Start of Text block

2. TERM. The period of employment shall be from May 1, 1999, through December
31, 2001, unless further extended or sooner terminated as hereinafter set forth.
In the absence of notice, this Agreement shall be renewed on the same terms and
conditions for one year from the date of expiration. Not later than June 30,
2000, Xxxxxx shall initiate discussions with the World Airways Board of
Directors (hereinafter "Board") regarding the renewal of this Agreement. At that
time, if Xxxxxx wishes to renew this Agreement on different terms, Xxxxxx shall
give written notice to the Chairman of the Executive Committee of the Board. If
the Board does not wish to renew this Agreement at its expiration, or wishes to
renew on different terms, the Board shall give written notice to Xxxxxx no later
than June 30, 2000.
3. POSITION AND DUTIES. Xxxxxx shall continue to serve as Chief Executive
Officer and Chairman of the Board with the duties performed as of June 1, 1999,
as those duties may be changed from time to time. The Board will have reasonable
latitude to make changes in Xxxxxx' responsibilities, except that Xxxxxx'
responsibilities may not be modified in a way that would be inconsistent with
the status of President, Chief Executive Officer and Chairman of the Board.
Following a Change of Control (as hereinafter defined), Xxxxxx' responsibilities
may not be changed without mutual agreement. Xxxxxx agrees to render his
services to the best of his abilities and will comply with all policies, rules
and regulations of the company and will advance and promote to the best of his
ability the business and welfare of the Company. Xxxxxx shall devote all of his
working time, attention, knowledge and skills solely to the business and
interest of World. Xxxxxx may not accept any other engagement with or without
compensation which would affect his ability to devote all of his working time
and attention to the business and affairs of World without the prior written
approval of the Board pursuant to a resolution duly adopted by the affirmative
vote of a majority of the entire membership of the Board, excluding the vote of
Xxxxxx. Xxxxxx agrees to accept assignments on behalf of World or affiliated
companies commensurate with his responsibilities hereunder, except that the
terms and conditions of assignments exceeding 60 consecutive days outside the
Washington, DC metropolitan area will require mutual agreement.
4. COMPENSATION AND RELATED MATTERS.
(a) BASE SALARY. Xxxxxx shall receive a minimum salary of $350,000 per
annum payable in accordance with the payroll procedures for World's
salaried employees in effect during the term of this Agreement.
(b) PERFORMANCE STOCK OPTIONS. Xxxxxx has been granted (i) 100,000
options to purchase World's Common Stock, par value $.001 per share
("World Airways Common Stock") pursuant to the 1995 World Airways Stock
Option Plan (the "Plan") as set forth in the Stock Option Agreement
between World and Xxxxxx dated April 2, 1999 (the "Option Agreement No.

End of Text block
Start of Collected data

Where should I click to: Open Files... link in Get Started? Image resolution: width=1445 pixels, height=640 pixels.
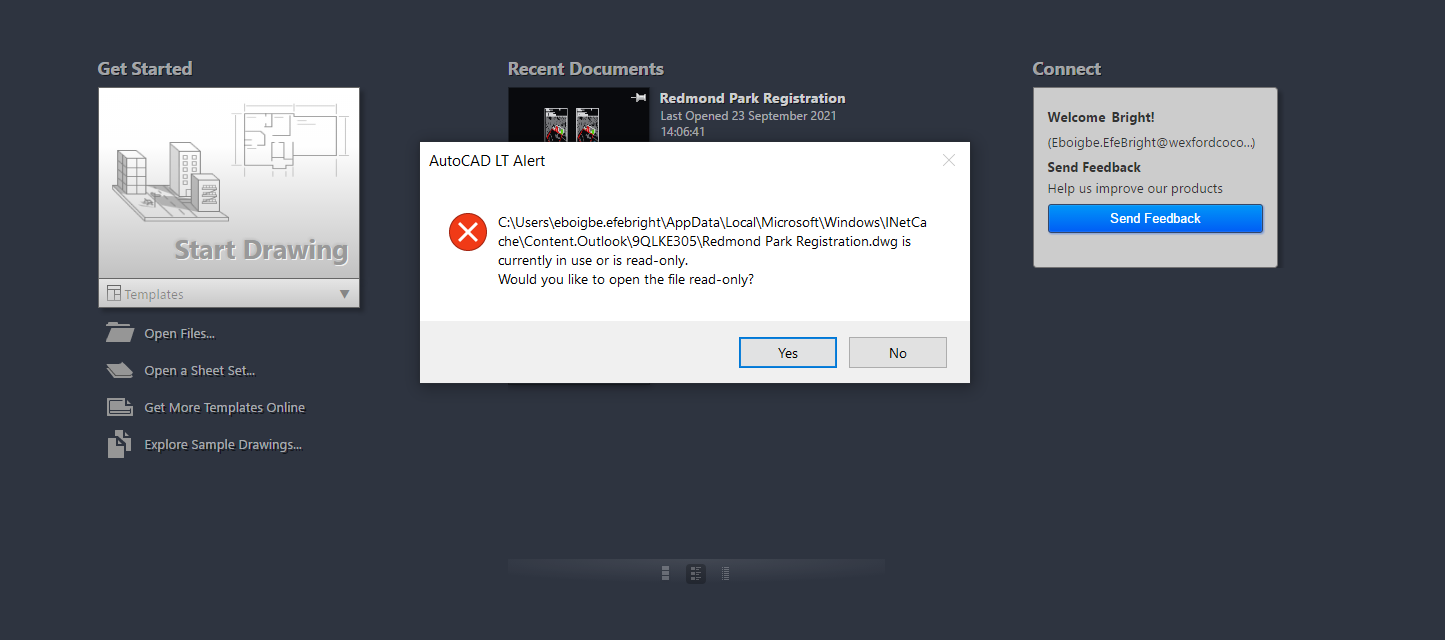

End of Collected data

* _Tasks for this exercise_:
- 1) List every distinct calendar date (month, day, and year) that appears in the employment agreement text.
- 2) Extract the passage of the employment agreement text from "4. COMPENSATION AND" up to and including "term of this Agreement.".
The listing is not needed for this work.

* _Answers for the tasks_:
- 1)
- May 1, 1999
- December 31, 2001
- June 30, 2000
- June 1, 1999
- April 2, 1999

- 2)
4. COMPENSATION AND RELATED MATTERS.
(a) BASE SALARY. Xxxxxx shall receive a minimum salary of $350,000 per
annum payable in accordance with the payroll procedures for World's
salaried employees in effect during the term of this Agreement.